The Waterboys – This Is The Sea

This Is The Sea, like many early R.E.M. and Smiths albums was the soundtrack to my youth.  Being the youngest of 5 kids, my older siblings had fantastic taste in the mid-80’s, and between the ages of 6 and 11 , these were the groups I listened to.  This Is The Sea is nostalgic for me, but in the best possible way.  I can listen to it now, remember sitting in my older brother’s room but still find something new and interesting in it 20 some years later.

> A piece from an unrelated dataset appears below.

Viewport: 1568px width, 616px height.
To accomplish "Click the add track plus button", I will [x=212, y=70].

Like U2 in the mid-80’s, The Waterboys seemed to be concerned with the big questions in life (love, soul searching, and English politics), and the bombastic music reminiscent of Phil Spector’s wall-of-sound reflects that.  Even from the very beginning of the album, the listener is not left off the hook.  “Well here we are in a special place.  What are you gonna do here?” Mike Scott demands in the first line of “Don’t Bang The Drum”.  Don’t worry, he’s going to tell you throughout the album in case you were wondering.  In its own way, “The Whole Of the Moon” is an 80’s version of Neil Young’s “My My Hey Hey” with its theme of stretching yourself too far.  Instead of opting to burn out instead of fading away, Scott’s target in the song reaches too far, too soon, and too high.  What would otherwise be a a great song, is marred by a string of high-school book poetry containing lines about unicorns, wide oceans, and fairy boats at the climax.

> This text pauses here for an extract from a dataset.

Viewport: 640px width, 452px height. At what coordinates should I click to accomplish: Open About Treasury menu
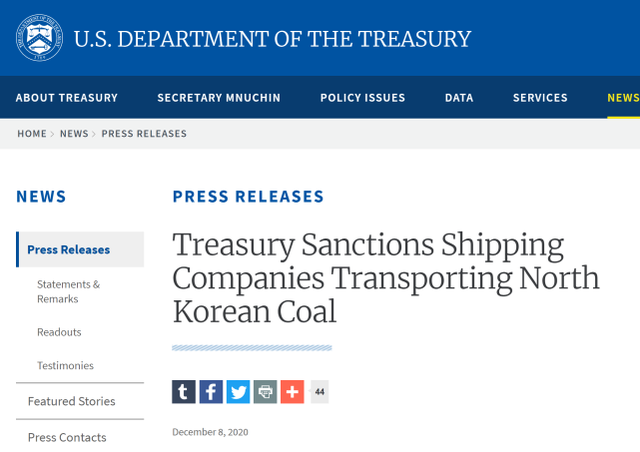(67, 98)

I recently read Scott wanted This Is The Sea to be an 80’s version of Van Morrison’s Astral Weeks. (The Waterboys would later cover “Sweet Thing” from Astral Weeks on their next album, Fisherman’s Blues. It doesn’t exist its own time-frame like the free-form jazz  of Astral Weeks, or the theme of looking backwards.  This Is The Sea tries too hard sometimes even when its achieves the glory it is looking for on songs such as “Old England”, “Don’t Bang the Drum”, and the title track.  But Scott certainly picked up Morrison’s M.O. of repetition especially on the acoustic “This Is The Sea”.  In “Madame George” Morrison’s on-going lament and good-bye to Madame George only reinforces the sadness of the song.  Scott sings “that was the river, and this is the sea” (with river repeated) and it becomes all too clear the river is indeed long, and you have to take it in order to reach the sea, and in Scott’s world – a new life.